Minimizing the expected precision loss is equivalent to maximizing the expected precision which can easily be bounded above:

$$ {\mathbb {E}}_{\mathbf {Y|X}}Pr({\mathbf {h}}, {\mathbf {Y}})= \displaystyle \sum \limits _{{\mathbf {y}} \in {\mathcal {Y}}} P(\mathbf {y|x})\dfrac{\displaystyle \sum \limits _{i=1}^n h_i.y_i}{\displaystyle \sum \limits _{i=1}^n h_i} = \dfrac{\displaystyle \sum \limits _{i=1}^n h_iP(y_i = 1 | {\mathbf {x}})}{\displaystyle \sum \limits _{i=1}^n h_i} \le max_{i} \ P(y_i = 1 | {\mathbf {x}}) $$

The mapping \(\mathbf h(.) \) defined above reaches this bound and is thus Bayes optimal for the expected precision. This concludes the proof.

Therefore, picking the label having the highest confidence is a Bayes optimal solution to the MLC problem under the precision loss. However, we have just seen that on a toy problem that the best performing model is not always a good solution to the DES problem even if it is straightforward to identify. We may conclude that Precision loss is not a valid surrogate loss for this task. In this paper we focus on a general technique capable of minimizing the DES actual loss function based on a combination of Probabilistic Classifier Chains and Monte Carlo sampling. A similar approach was successfully applied to maximize the F-measure in [7]. This constitutes our main contribution.

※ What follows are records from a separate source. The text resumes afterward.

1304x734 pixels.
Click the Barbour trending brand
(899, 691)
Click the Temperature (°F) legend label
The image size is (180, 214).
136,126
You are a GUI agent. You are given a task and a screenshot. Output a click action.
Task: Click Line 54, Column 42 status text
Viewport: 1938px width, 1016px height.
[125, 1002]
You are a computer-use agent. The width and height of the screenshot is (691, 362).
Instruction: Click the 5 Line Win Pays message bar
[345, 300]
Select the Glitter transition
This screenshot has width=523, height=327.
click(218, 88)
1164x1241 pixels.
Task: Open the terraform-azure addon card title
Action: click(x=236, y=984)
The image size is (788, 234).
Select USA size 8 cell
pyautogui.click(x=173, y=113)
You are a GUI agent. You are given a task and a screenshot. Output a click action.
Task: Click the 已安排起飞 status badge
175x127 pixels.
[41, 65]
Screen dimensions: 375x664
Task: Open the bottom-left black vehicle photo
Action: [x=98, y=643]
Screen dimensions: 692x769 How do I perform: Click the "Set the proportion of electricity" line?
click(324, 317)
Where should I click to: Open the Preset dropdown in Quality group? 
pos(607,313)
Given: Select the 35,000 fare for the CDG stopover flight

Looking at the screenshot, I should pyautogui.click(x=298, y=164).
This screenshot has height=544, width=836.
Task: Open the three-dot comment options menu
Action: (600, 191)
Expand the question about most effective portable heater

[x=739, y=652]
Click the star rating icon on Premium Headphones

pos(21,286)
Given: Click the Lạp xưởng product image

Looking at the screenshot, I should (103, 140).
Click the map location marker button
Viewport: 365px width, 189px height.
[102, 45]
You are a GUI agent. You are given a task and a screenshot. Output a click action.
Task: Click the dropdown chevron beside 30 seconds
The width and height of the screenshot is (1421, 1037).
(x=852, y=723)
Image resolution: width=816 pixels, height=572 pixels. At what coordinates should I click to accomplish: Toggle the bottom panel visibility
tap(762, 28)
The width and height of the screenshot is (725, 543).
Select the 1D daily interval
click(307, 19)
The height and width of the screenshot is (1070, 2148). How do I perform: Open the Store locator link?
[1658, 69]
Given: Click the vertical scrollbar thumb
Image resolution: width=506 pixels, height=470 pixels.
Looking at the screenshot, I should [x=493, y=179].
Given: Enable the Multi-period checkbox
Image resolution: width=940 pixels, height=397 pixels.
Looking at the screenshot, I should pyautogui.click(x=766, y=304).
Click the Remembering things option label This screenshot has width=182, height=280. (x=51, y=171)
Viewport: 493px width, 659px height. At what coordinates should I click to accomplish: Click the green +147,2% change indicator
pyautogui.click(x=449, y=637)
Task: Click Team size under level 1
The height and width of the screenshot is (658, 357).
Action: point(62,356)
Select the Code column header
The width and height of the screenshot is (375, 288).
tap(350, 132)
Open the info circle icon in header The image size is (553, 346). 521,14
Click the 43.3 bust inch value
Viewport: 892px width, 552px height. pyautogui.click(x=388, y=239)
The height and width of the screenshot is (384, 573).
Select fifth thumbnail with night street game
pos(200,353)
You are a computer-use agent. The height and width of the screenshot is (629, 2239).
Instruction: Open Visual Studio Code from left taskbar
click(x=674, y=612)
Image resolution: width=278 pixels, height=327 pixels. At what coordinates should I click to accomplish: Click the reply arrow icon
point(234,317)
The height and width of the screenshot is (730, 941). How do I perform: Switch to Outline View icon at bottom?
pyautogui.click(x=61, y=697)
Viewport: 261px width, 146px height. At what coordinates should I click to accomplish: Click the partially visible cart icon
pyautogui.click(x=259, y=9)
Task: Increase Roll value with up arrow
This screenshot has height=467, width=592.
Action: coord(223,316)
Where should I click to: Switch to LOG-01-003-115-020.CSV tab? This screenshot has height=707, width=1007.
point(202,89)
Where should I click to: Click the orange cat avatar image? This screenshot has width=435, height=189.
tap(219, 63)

2.5 Probabilistic Classifier Chains and Monte Carlo Inference

We have seen that some information on the joint conditional distribution \(P(\mathbf{Y } \mid \mathbf{x })\) has to be captured to minimize the DES task loss. Brute-force search is however intractable as the number of possible labels permutations grows as \({\mathcal {O}}(2^{n})\). One idea to cope with this issue is to infer a label combination probability in a step-wise manner using the chain rule of probability. Given a test instance \(\mathbf{x }\), the joint conditional probability of the labels \(\mathbf{y } = (y_1, \dots , y_n)\) can be expressed by the chain rule of probability:

$$\begin{aligned} P_\mathbf{x }(\mathbf{y }) = P(\mathbf{y }|\mathbf{x }) = P(y_1 | \mathbf{x }) \cdot \displaystyle {\prod _{i=2}^{n}} P(y_i | \mathbf{x }, y_1, \dots y_{i-1}) \end{aligned}$$
(7)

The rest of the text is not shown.